Что требуется -
1 - Извлеките из интервью с Фаридой Курбангалеевой отрывок от слов «Нет протестующих, а есть» до слов «Какие запреты существовали?» включительно.
2 - В какие годы, согласно интервью с Фаридой Курбангалеевой, она вела программу «Вести» на канале «Россия 1»?
3 - Продолжите интервью с Фаридой Курбангалеевой, начав сразу после его последней фразы.

Фарида Курбангалеева работала ведущей программы «Вести» на канале «Россия 1» с 2007 по 2014 год. Она успела застать тот самый момент, когда телевидение превратилось в государственную машину пропаганды. В конце 2014 года Фарида ушла в декретный отпуск, откуда на «Россию 1» не вернулась: все из-за того, как канал освещал войну на востоке Украины. Журналистка начала вести эфиры на «Настоящем времени» в Праге. Перед полномасштабным вторжением Курбангалеева вернулась в Россию, но в начале марта 2022-го ей пришлось уехать, сейчас она пишет для нескольких изданий. Мы поговорили с экс-ведущей программы «Вести» о белорусских пропагандистах, зарплатах российских, совести и «чане с говном».

Фарида Курбангалеева во время эфира. Фото: аккаунт МИТРО в "Живом журнале"
Фарида Курбангалеева во время эфира. Фото: аккаунт МИТРО в «Живом журнале»

Нет протестующих, а есть «духовные наследники Степана Бандеры»

— Давайте сразу поговорим о периоде работы на «Россия 1». Думаю, что можно будет много параллелей провести с белорусской пропагандой. Какие запреты существовали?

— До 2013 года особо никаких. Во всяком случае я ничего такого не помню. Может быть, в сторону Украины позволялись какие-то ерничанья и колкости. Но чтобы был определенный перечень правил, по которым нужно писать тексты, — нет. А началось все с событий на Майдане. Про первый звонок я рассказала в своем посте (там Фарида обращалась к бывшим коллегам и выступила против войны. — Прим. ред.): я тогда писала текст и называла протестующих протестующими, и мой непосредственный начальник в жесткой форме по телефону сказал, чтобы я больше так не писала, а называла их «духовными наследниками Степана Бандеры».

Исходные данные -
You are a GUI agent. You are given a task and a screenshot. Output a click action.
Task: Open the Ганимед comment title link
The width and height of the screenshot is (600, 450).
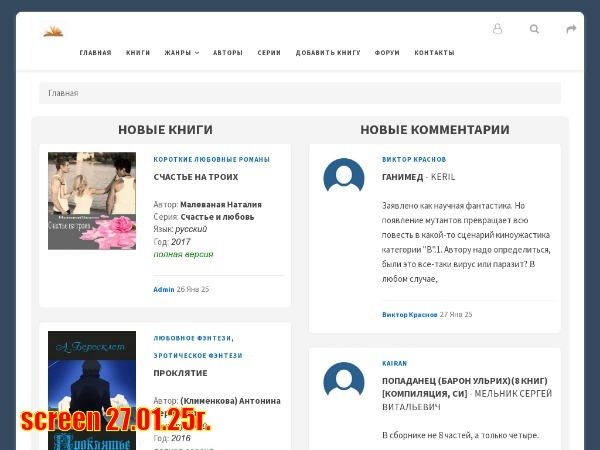point(403,177)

Ответы к заданиям -
1 -
Нет протестующих, а есть «духовные наследники Степана Бандеры»

— Давайте сразу поговорим о периоде работы на «Россия 1». Думаю, что можно будет много параллелей провести с белорусской пропагандой. Какие запреты существовали?

2 - С 2007 по 2014 год.

3 -
У меня было такое ощущение, что многие мои коллеги и без таких указаний и ругани от начальства очень быстро поняли правила игры и начали писать так, как надо. В силу разных причин: кто-то осознал, что теперь требуется, кто-то искренне был согласен с тем, что это «духовные наследники Бандеры». Я помню, как совершенно нормально стало называть украинские власти хунтой. Практически все мои коллеги в своих текстах писали «хунта, хунта, хунта». Даже мои редакторы писали такие тесты, я это слово вымарывала и заменяла на слово «власти». Хотя бы хоть как-то смягчить то, что мы рассказываем.

Я на эту тему с Жанной Агалаковой (экс-ведущая «Первого канала» и НТВ. — Прим. ред.) разговаривала, она же тоже много лет на самом деле мучилась, работая на «Первом канале», и ей совершенно не нравилось то, чем ей приходится заниматься. И она мне как раз рассказывала о том, как она пыталась бороться с помощью слова: где-то смягчать риторику, не допускать каких-то радикальных высказываний, оценочности, старалась писать максимально нейтрально. Наверное, на тот момент это все, что я могла себе позволить: как-то работать с текстом, чтобы он выглядел не настолько человеконенавистническим.

— Как редакторы просили переписывать ваши подводки?

— Редакторы не просили, они мои подчиненные, а шеф-редактор со мной на одной позиции, он не будет мне высказывать свое недовольство: «Тут мягковато, надо больше приложить хохлов, чтобы все понимали, какие они гады». Распоряжение давало руководство более высокого уровня. Мне звонил тогда Евгений Ревенко, руководитель дирекции информационных программ телеканала «Россия 1». Не то чтобы он меня оскорблял, но это была команда, это был приказ: «Я тебе сейчас диктую, а ты переписываешь. Никаких протестующих у нас больше нет». Политика российского государственного телевидения стала понятна. И это все происходило постепенно, нет какого-то определенного момента, с которого начался отсчет. В 2012-м был назначен Ревенко, я думаю, что его поставили на это место, чтобы он закручивал гайки. Он выполнит любой приказ и заставит своих подчиненных сделать это. Исполнительный и очень дисциплинированный. Немного трусоват. Но когда надо, то все равно все сделает. Он со своей задачей справился, и потом его наградили повышением в депутаты Госдумы.

— Вы сказали, что все происходило постепенно…

— У нас в какой-то момент стало больше военной тематики. Я помню, что мы даже шутили между собой: «Ощущение, что мы к войне готовимся». Сколько можно? В каждом выпуске у нас какие-то учения: то на полигоне «Чебаркуль», то ракеты запустили, то какие-то испытания в Самаре. И все это с такой гордостью преподносится. Очень часто снимались с выпусков сюжеты, которые имели гуманистическое значение.

— Во время Майдана и после какой-то документ, свод правил «как кого называть» не появился?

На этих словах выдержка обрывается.